Dear God,
This is the second time I have written an open letter to you before Rosh Hashanah.
Two years ago, when Stella was not given much time to live and much less to live well, I pleaded on her behalf. I enlisted friends to pray for her, and these friends became an Army.
And you listened to those prayers. In the past two years, we have done things people never do in their whole lifetimes. We rode roller coasters and swam with dolphins. I ran ultra-marathons and rode my bike across a desert and up a mountain. In doing so, we raised money for the medical needs of families in Gush Etzion and cancer patients at Shaare Zedek hospital.
The “Stella’s Army” chemo room is thanks to the time you gave us.
Every day we receive messages, often from people we have never met telling us that we have inspired them. That we have somehow made their lives better, richer.
We got to celebrate our daughter’s Bat Mitzvah — a day I called the “Happiest Day of My Life.” With family and friends we danced and danced because we believed we had done the impossible. I will never forget a single second of that day and I doubt any who were there will also. Our hearts glowed that night because the nightmare was over.
And maybe it was for awhile.
And I know the happiness of the past two years because of all the pictures I have hung from my walls. All taken over the last two years, all pictures of Stella and my family with huge, happy smiles that now shine from my walls. Let no one ever say that we have lived these past two years in sadness.
And for the past two years, for answering our prayers, I thank you. There have been too many good times to now turn away and say it was for nothing.
But it is night again. And the night has never been darker. And with time and options running out, I turn to you again.
Of course, I beg for a miracle. Miracles can always happen and can happen in the blink of an eye.
But I have more requests if that one is not the plan.
I plead that Stella not suffer. Every time I think that her pain and her struggles cannot get worse, they do. Fine, I know that the wise men of all religions the world has ever known have said that sometimes we simply cannot understand the ways of the divine.

Stored items:
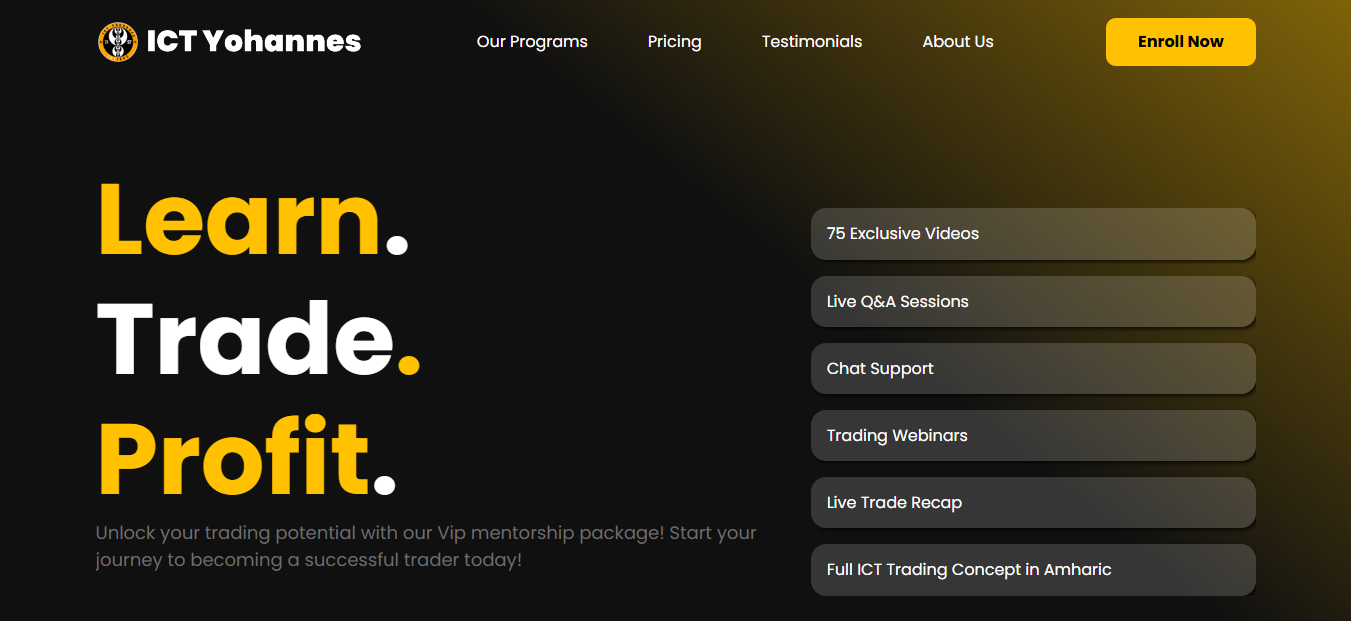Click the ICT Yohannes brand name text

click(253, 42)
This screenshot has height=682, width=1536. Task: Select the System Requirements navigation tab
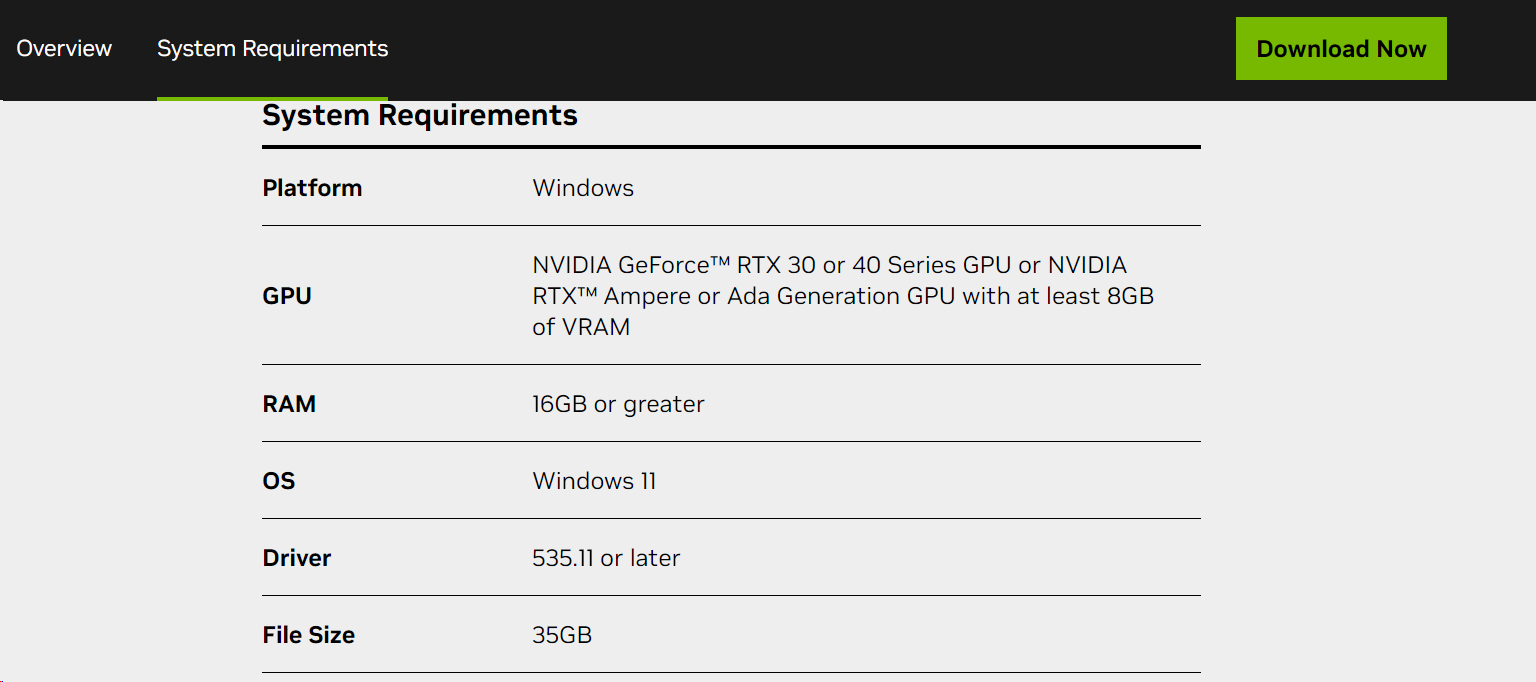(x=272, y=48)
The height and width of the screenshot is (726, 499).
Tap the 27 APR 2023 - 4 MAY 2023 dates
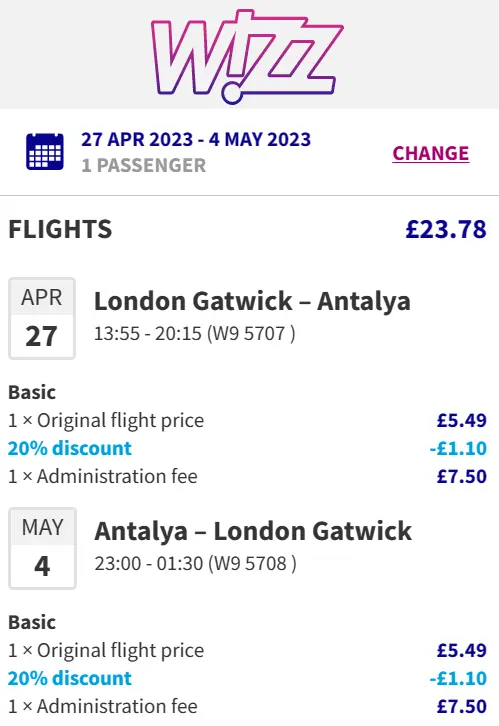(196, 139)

Work to complete:
Write out the part of the letter above from "But it is night" to "of the divine.".

Result:
But it is night again. And the night has never been darker. And with time and options running out, I turn to you again.
Of course, I beg for a miracle. Miracles can always happen and can happen in the blink of an eye.
But I have more requests if that one is not the plan.
I plead that Stella not suffer. Every time I think that her pain and her struggles cannot get worse, they do. Fine, I know that the wise men of all religions the world has ever known have said that sometimes we simply cannot understand the ways of the divine.